There are several limitations to this study. Because this was a retrospective chart review, the number of glucose measurements, specifically following treatment and discontinuation of the insulin drip varied from patient to patient. The primary transplant team had no protocols for insulin adjustment or continuation of subcutaneous insulin following discontinuation of the insulin drip. The number of glucose measurements and treatment ordered for elevated glucose levels were dependent on the primary team for those in the non-GMS group and varied greatly. Glucose measurements were a combination of point of care, serum, fasting, and non-fasting values. At that time, hemoglobin A1C levels were not routinely drawn prior to or following transplantation.
This time period for review was chosen because it was when the GMS was first implemented in the hospital. Only those treated with insulin drips during their hospitalization from that time period were reviewed. Also, there were minimal changes in surgical techniques, immunosuppression protocols, and other aspects of transplant care during the established, narrow time period. In this way, we were able to compare those with and without a GMS consult, with all other aspects of care being similar.

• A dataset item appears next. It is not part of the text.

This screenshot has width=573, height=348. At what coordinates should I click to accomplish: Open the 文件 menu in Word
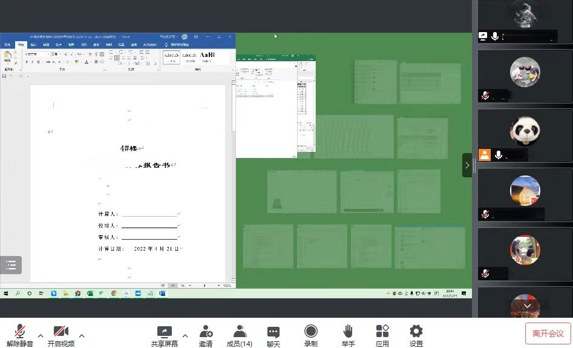coord(8,45)
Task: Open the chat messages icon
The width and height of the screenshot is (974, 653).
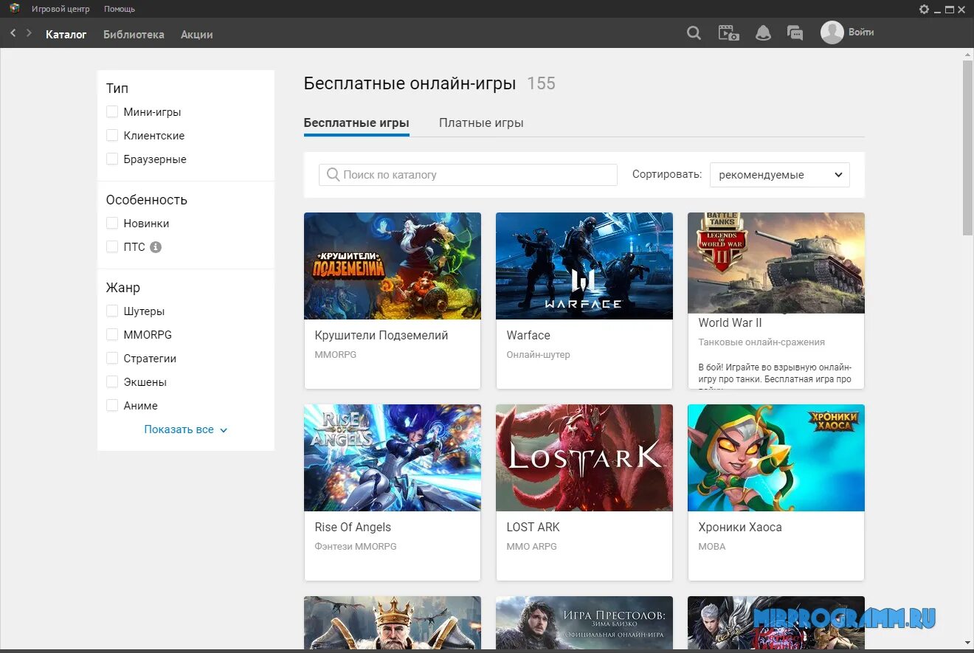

In our study, infection rates were lower in patients in the GMS group after adjustment for pre-drip glucose levels, age, gender, MELD score, type of transplant and average blood glucose and repeat adjustment for pre-drip glucose, pre-transplant glucose, age, gender, MELD score, type of transplant and diabetes status prior to transplantation. The reduction in post-operative infections was only partially explained by mean glucose improvement. Whether the institution of the GMS service had any additional effect on clinical outcomes is unclear. The average glucose levels were lower in the GMS population, but the variation of glucose levels may have also been a contributing factor. Other retrospective analyses from three different groups have shown glucose variability as a significant predictor of mortality for patients in the intensive care unit (13-15). Those patients treated by the GMS were more likely to receive both IV and subcutaneous long and rapid acting insulins during their stay regardless of diabetes status, possibly contributing to a decrease in glycemic variation from the ICU through inpatient floor care (2).
Currently there are no guidelines for transition of care between ICU and floor management of glucose levels or on the variability allowed throughout the entire post-surgical stay. It has been known that a dedicated GMS can improve glycemic control and we have developed methods for effecting a smooth transition from IV to subcutaneous insulin upon transfer of patients from the ICU to the floor (2,16). There is, however, limited literature linking this type of service, glycemic control, and improvement of patient outcomes (infection rates). Our data suggests an association between reduced infection rates and glucose control by the GMS but our patient populations were small and the study was a retrospective analysis. Prospective trials investigating institutional protocols and services, transitions of insulin care, and variability of blood glucose management in certain post-surgical populations are warranted.
Acknowledgments
Dr. Molitch receives research support from Sanofi-Aventis and Eli Lilly & Co. and does consulting for Abbott Laboratories and Macrogenics.
Footnotes
There are no other conflicts of interest to report.
This study has previously been reported in abstract form: Wallia A, Parikh ND, O’Shea-Mahler E, Schmidt K, DeSantis A, Tian L, Levitsky J, Molitch ME. Glycemic control by a glucose management service improves infection rates following liver transplantation. Presented at the 90th Annual Meeting of The Endocrine Society, San Francisco, June, 2008.